== Segment start ==

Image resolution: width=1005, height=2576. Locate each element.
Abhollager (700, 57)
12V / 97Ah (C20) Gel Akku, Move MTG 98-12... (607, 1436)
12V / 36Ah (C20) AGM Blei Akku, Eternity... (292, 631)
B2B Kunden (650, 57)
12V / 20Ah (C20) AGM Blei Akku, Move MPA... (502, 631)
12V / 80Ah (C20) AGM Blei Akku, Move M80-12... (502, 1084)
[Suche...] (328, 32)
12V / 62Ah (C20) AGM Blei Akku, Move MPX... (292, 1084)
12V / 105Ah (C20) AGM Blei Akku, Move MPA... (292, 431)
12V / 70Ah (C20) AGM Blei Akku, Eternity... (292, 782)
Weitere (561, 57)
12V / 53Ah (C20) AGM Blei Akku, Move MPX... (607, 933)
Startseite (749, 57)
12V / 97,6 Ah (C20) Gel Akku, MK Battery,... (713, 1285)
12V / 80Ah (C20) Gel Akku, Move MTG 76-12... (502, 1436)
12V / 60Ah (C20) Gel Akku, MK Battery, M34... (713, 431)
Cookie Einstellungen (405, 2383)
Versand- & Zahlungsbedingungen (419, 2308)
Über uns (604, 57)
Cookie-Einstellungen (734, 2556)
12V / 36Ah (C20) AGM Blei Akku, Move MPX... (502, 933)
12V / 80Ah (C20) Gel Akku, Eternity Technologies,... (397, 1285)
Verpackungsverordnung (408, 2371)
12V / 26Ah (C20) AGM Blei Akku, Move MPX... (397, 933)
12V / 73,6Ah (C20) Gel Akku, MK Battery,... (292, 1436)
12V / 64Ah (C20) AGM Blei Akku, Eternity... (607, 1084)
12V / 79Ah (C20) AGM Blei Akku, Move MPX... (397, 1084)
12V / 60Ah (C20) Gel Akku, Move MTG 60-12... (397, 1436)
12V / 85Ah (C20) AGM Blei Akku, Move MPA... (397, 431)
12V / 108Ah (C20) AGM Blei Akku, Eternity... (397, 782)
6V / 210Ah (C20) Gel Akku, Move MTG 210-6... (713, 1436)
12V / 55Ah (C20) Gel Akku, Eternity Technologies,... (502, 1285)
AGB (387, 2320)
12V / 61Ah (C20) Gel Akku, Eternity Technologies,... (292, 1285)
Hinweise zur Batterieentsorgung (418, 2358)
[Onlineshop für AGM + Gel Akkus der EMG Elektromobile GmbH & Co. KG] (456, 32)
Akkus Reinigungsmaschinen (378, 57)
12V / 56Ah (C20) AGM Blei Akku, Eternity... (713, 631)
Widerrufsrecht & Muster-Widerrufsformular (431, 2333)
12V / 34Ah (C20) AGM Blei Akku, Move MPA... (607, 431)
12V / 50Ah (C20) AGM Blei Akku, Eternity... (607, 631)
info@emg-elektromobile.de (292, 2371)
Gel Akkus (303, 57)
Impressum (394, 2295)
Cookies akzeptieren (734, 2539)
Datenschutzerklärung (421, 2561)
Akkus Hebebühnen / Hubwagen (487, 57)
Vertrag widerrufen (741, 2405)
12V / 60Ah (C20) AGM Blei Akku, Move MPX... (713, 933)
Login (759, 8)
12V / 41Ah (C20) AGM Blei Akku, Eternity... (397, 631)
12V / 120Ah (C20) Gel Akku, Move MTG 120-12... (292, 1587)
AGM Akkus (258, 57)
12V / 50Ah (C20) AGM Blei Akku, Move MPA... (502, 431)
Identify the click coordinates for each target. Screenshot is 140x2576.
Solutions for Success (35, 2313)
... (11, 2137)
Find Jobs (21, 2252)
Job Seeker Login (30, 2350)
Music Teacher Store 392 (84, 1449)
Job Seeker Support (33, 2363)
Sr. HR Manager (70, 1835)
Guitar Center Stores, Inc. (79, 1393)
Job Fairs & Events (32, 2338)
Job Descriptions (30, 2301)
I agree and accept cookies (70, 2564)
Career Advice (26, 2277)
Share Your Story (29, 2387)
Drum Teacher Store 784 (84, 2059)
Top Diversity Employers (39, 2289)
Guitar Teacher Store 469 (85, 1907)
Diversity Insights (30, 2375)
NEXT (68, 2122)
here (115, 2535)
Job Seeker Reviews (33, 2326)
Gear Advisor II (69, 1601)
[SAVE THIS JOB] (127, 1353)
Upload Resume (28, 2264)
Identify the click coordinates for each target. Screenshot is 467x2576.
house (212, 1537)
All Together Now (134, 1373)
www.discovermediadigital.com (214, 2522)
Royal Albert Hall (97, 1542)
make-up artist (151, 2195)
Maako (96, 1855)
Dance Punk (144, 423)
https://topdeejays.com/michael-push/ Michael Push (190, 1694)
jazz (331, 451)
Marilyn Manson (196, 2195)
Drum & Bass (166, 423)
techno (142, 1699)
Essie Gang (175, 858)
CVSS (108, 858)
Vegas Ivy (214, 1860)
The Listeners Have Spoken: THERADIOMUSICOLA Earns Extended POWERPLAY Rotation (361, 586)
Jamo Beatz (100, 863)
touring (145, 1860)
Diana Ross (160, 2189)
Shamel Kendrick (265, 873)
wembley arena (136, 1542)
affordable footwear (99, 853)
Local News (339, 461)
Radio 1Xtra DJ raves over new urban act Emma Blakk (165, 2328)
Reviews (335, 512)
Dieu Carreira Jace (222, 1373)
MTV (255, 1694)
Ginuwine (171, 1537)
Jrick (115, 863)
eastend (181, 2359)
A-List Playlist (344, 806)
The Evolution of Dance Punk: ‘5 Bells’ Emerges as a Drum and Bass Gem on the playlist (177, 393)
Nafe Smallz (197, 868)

== Segment end ==

- [Exercise]:
Write out the data again in full. Match it exactly.

- [Written answer]:
Image resolution: width=1005, height=2576. Locate each element.
Abhollager (700, 57)
12V / 97Ah (C20) Gel Akku, Move MTG 98-12... (607, 1436)
12V / 36Ah (C20) AGM Blei Akku, Eternity... (292, 631)
B2B Kunden (650, 57)
12V / 20Ah (C20) AGM Blei Akku, Move MPA... (502, 631)
12V / 80Ah (C20) AGM Blei Akku, Move M80-12... (502, 1084)
[Suche...] (328, 32)
12V / 62Ah (C20) AGM Blei Akku, Move MPX... (292, 1084)
12V / 105Ah (C20) AGM Blei Akku, Move MPA... (292, 431)
12V / 70Ah (C20) AGM Blei Akku, Eternity... (292, 782)
Weitere (561, 57)
12V / 53Ah (C20) AGM Blei Akku, Move MPX... (607, 933)
Startseite (749, 57)
12V / 97,6 Ah (C20) Gel Akku, MK Battery,... (713, 1285)
12V / 80Ah (C20) Gel Akku, Move MTG 76-12... (502, 1436)
12V / 60Ah (C20) Gel Akku, MK Battery, M34... (713, 431)
Cookie Einstellungen (405, 2383)
Versand- & Zahlungsbedingungen (419, 2308)
Über uns (604, 57)
Cookie-Einstellungen (734, 2556)
12V / 36Ah (C20) AGM Blei Akku, Move MPX... (502, 933)
12V / 80Ah (C20) Gel Akku, Eternity Technologies,... (397, 1285)
Verpackungsverordnung (408, 2371)
12V / 26Ah (C20) AGM Blei Akku, Move MPX... (397, 933)
12V / 73,6Ah (C20) Gel Akku, MK Battery,... (292, 1436)
12V / 64Ah (C20) AGM Blei Akku, Eternity... (607, 1084)
12V / 79Ah (C20) AGM Blei Akku, Move MPX... (397, 1084)
12V / 60Ah (C20) Gel Akku, Move MTG 60-12... (397, 1436)
12V / 85Ah (C20) AGM Blei Akku, Move MPA... (397, 431)
12V / 108Ah (C20) AGM Blei Akku, Eternity... (397, 782)
6V / 210Ah (C20) Gel Akku, Move MTG 210-6... (713, 1436)
12V / 55Ah (C20) Gel Akku, Eternity Technologies,... (502, 1285)
AGB (387, 2320)
12V / 61Ah (C20) Gel Akku, Eternity Technologies,... (292, 1285)
Hinweise zur Batterieentsorgung (418, 2358)
[Onlineshop für AGM + Gel Akkus der EMG Elektromobile GmbH & Co. KG] (456, 32)
Akkus Reinigungsmaschinen (378, 57)
12V / 56Ah (C20) AGM Blei Akku, Eternity... (713, 631)
Widerrufsrecht & Muster-Widerrufsformular (431, 2333)
12V / 34Ah (C20) AGM Blei Akku, Move MPA... (607, 431)
12V / 50Ah (C20) AGM Blei Akku, Eternity... (607, 631)
info@emg-elektromobile.de (292, 2371)
Gel Akkus (303, 57)
Impressum (394, 2295)
Cookies akzeptieren (734, 2539)
Datenschutzerklärung (421, 2561)
Akkus Hebebühnen / Hubwagen (487, 57)
Vertrag widerrufen (741, 2405)
12V / 60Ah (C20) AGM Blei Akku, Move MPX... (713, 933)
Login (759, 8)
12V / 41Ah (C20) AGM Blei Akku, Eternity... (397, 631)
12V / 120Ah (C20) Gel Akku, Move MTG 120-12... (292, 1587)
AGM Akkus (258, 57)
12V / 50Ah (C20) AGM Blei Akku, Move MPA... (502, 431)
Identify the click coordinates for each target. Screenshot is 140x2576.
Solutions for Success (35, 2313)
... (11, 2137)
Find Jobs (21, 2252)
Job Seeker Login (30, 2350)
Music Teacher Store 392 (84, 1449)
Job Seeker Support (33, 2363)
Sr. HR Manager (70, 1835)
Guitar Center Stores, Inc. (79, 1393)
Job Fairs & Events (32, 2338)
Job Descriptions (30, 2301)
I agree and accept cookies (70, 2564)
Career Advice (26, 2277)
Share Your Story (29, 2387)
Drum Teacher Store 784 (84, 2059)
Top Diversity Employers (39, 2289)
Guitar Teacher Store 469 (85, 1907)
Diversity Insights (30, 2375)
NEXT (68, 2122)
here (115, 2535)
Job Seeker Reviews (33, 2326)
Gear Advisor II (69, 1601)
[SAVE THIS JOB] (127, 1353)
Upload Resume (28, 2264)
Identify the click coordinates for each target. Screenshot is 467x2576.
house (212, 1537)
All Together Now (134, 1373)
www.discovermediadigital.com (214, 2522)
Royal Albert Hall (97, 1542)
make-up artist (151, 2195)
Maako (96, 1855)
Dance Punk (144, 423)
https://topdeejays.com/michael-push/ Michael Push (190, 1694)
jazz (331, 451)
Marilyn Manson (196, 2195)
Drum & Bass (166, 423)
techno (142, 1699)
Essie Gang (175, 858)
CVSS (108, 858)
Vegas Ivy (214, 1860)
The Listeners Have Spoken: THERADIOMUSICOLA Earns Extended POWERPLAY Rotation (361, 586)
Jamo Beatz (100, 863)
touring (145, 1860)
Diana Ross (160, 2189)
Shamel Kendrick (265, 873)
wembley arena (136, 1542)
affordable footwear (99, 853)
Local News (339, 461)
Radio 1Xtra DJ raves over new urban act Emma Blakk (165, 2328)
Reviews (335, 512)
Dieu Carreira Jace (222, 1373)
MTV (255, 1694)
Ginuwine (171, 1537)
Jrick (115, 863)
eastend (181, 2359)
A-List Playlist (344, 806)
The Evolution of Dance Punk: ‘5 Bells’ Emerges as a Drum and Bass Gem on the playlist (177, 393)
Nafe Smallz (197, 868)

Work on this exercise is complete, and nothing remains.